> [Required work]: All of the data that follows should be retyped exactly as it appears.

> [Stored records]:
>>>>

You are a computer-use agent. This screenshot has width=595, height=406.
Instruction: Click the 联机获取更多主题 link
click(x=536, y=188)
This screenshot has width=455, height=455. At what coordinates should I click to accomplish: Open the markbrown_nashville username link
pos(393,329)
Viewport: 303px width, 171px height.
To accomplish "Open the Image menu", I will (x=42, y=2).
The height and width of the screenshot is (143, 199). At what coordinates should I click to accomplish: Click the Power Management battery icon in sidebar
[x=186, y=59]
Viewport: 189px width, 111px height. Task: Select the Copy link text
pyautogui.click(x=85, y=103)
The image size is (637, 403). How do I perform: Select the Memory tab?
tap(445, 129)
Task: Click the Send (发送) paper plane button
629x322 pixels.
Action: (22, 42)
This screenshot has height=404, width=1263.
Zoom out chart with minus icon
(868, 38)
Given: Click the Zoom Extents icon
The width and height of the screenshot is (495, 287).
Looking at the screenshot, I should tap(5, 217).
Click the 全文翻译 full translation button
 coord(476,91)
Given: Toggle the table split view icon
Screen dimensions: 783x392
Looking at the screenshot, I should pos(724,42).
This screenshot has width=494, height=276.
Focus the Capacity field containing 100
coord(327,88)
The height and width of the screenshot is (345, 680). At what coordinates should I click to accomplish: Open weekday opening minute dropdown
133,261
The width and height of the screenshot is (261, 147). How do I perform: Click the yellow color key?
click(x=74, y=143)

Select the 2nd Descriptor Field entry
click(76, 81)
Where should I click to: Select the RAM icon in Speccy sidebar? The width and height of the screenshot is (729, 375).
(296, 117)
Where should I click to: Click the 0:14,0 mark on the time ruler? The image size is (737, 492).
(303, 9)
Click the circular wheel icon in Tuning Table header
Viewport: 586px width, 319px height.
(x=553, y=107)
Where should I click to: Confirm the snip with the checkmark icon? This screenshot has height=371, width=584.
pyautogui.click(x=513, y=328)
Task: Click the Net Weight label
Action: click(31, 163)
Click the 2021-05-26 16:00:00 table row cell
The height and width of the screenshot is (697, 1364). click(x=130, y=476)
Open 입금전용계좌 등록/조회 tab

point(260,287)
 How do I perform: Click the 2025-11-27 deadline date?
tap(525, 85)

<<<<

> [Result]:
You are a computer-use agent. This screenshot has width=595, height=406.
Instruction: Click the 联机获取更多主题 link
click(x=536, y=188)
This screenshot has width=455, height=455. At what coordinates should I click to accomplish: Open the markbrown_nashville username link
pos(393,329)
Viewport: 303px width, 171px height.
To accomplish "Open the Image menu", I will (x=42, y=2).
The height and width of the screenshot is (143, 199). At what coordinates should I click to accomplish: Click the Power Management battery icon in sidebar
[x=186, y=59]
Viewport: 189px width, 111px height. Task: Select the Copy link text
pyautogui.click(x=85, y=103)
The image size is (637, 403). How do I perform: Select the Memory tab?
tap(445, 129)
Task: Click the Send (发送) paper plane button
629x322 pixels.
Action: (22, 42)
This screenshot has height=404, width=1263.
Zoom out chart with minus icon
(868, 38)
Given: Click the Zoom Extents icon
The width and height of the screenshot is (495, 287).
Looking at the screenshot, I should tap(5, 217).
Click the 全文翻译 full translation button
 coord(476,91)
Given: Toggle the table split view icon
Screen dimensions: 783x392
Looking at the screenshot, I should pos(724,42).
This screenshot has width=494, height=276.
Focus the Capacity field containing 100
coord(327,88)
The height and width of the screenshot is (345, 680). At what coordinates should I click to accomplish: Open weekday opening minute dropdown
133,261
The width and height of the screenshot is (261, 147). How do I perform: Click the yellow color key?
click(x=74, y=143)

Select the 2nd Descriptor Field entry
click(76, 81)
Where should I click to: Select the RAM icon in Speccy sidebar? The width and height of the screenshot is (729, 375).
(296, 117)
Where should I click to: Click the 0:14,0 mark on the time ruler? The image size is (737, 492).
(303, 9)
Click the circular wheel icon in Tuning Table header
Viewport: 586px width, 319px height.
(x=553, y=107)
Where should I click to: Confirm the snip with the checkmark icon? This screenshot has height=371, width=584.
pyautogui.click(x=513, y=328)
Task: Click the Net Weight label
Action: click(31, 163)
Click the 2021-05-26 16:00:00 table row cell
The height and width of the screenshot is (697, 1364). click(x=130, y=476)
Open 입금전용계좌 등록/조회 tab

point(260,287)
 How do I perform: Click the 2025-11-27 deadline date?
tap(525, 85)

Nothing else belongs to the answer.